INTRODUCTION: The consumption of green tea is associated with a lower risk of several types of human carcinomas. A number of studies have focused on the possible mechanisms of cancer prevention by tea extracts, especially polyphenols such as epigallocatechin-3-gallate (EGCG). AIMS AND METHODOLOGY: Green tea-derived EGCG was tested in human pancreatic carcinoma cells. The cells (PANC-1, MIA PaCa-2, and BxPC-3) were treated with different doses of EGCG (0, 25, 50, 100, and 200 micromol/L) for 48 hours in culture medium.

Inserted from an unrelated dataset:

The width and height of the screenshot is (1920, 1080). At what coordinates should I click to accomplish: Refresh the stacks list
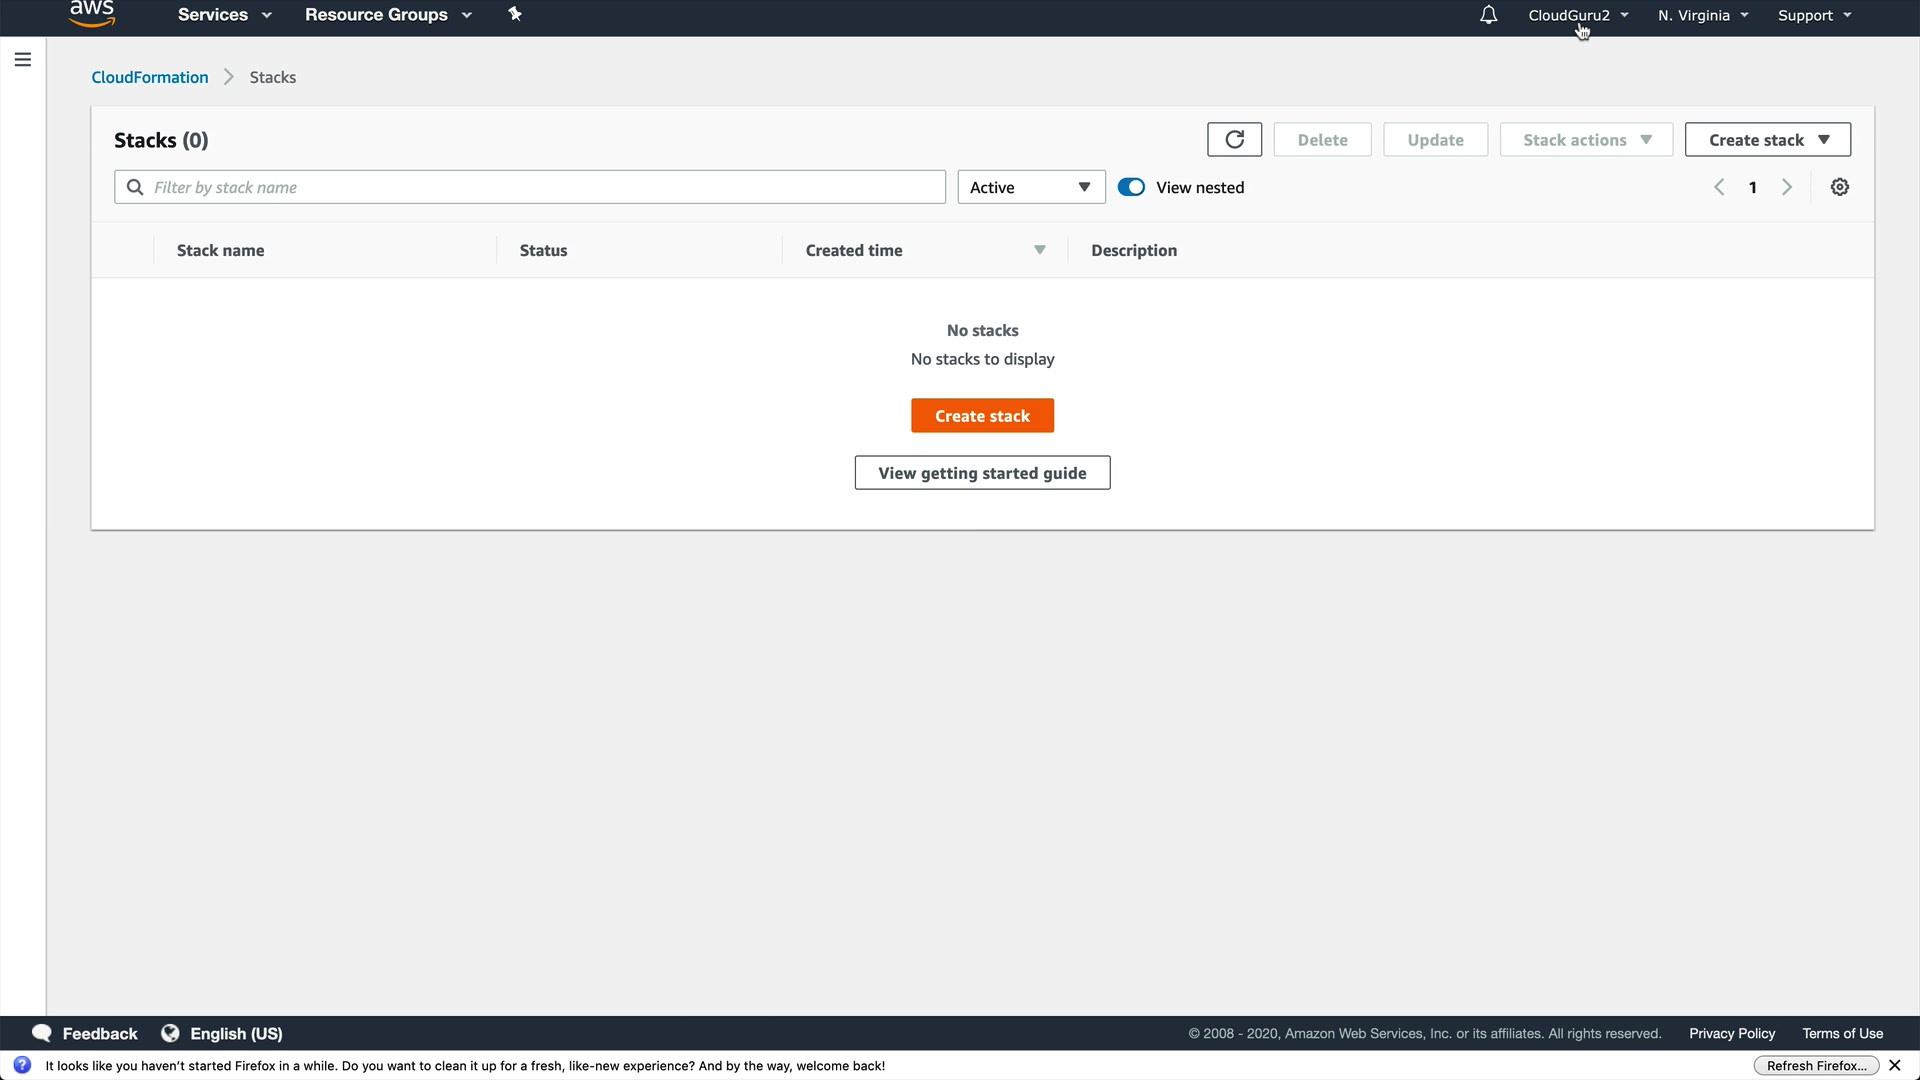1234,140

Proliferation of pancreatic carcinoma cells was measured by means of the WST-1 colorimetric assay. For the study of cell invasion, the cells were incubated with 100 micromol/L EGCG for 2 hours. Then, the cells were added into the cell insert, coated with Matrigel basement membrane matrix. After incubation at 37 degrees C for 24 hours, the cells that had invaded through the Matrigel were counted visually under the microscope. RESULTS: The growth of all three pancreatic carcinoma cells was significantly suppressed by EGCG treatment in a dose-dependent manner. EGCG treatment caused significant suppression of the invasive ability of pancreatic carcinoma cells PANC-1, MIA PaCa-2, and BxPC-3 but did not affect the cell cycle protein cyclin D1. CONCLUSION: EGCG may be a potent biologic inhibitor of human pancreatic carcinomas, reducing their proliferative and invasive activities.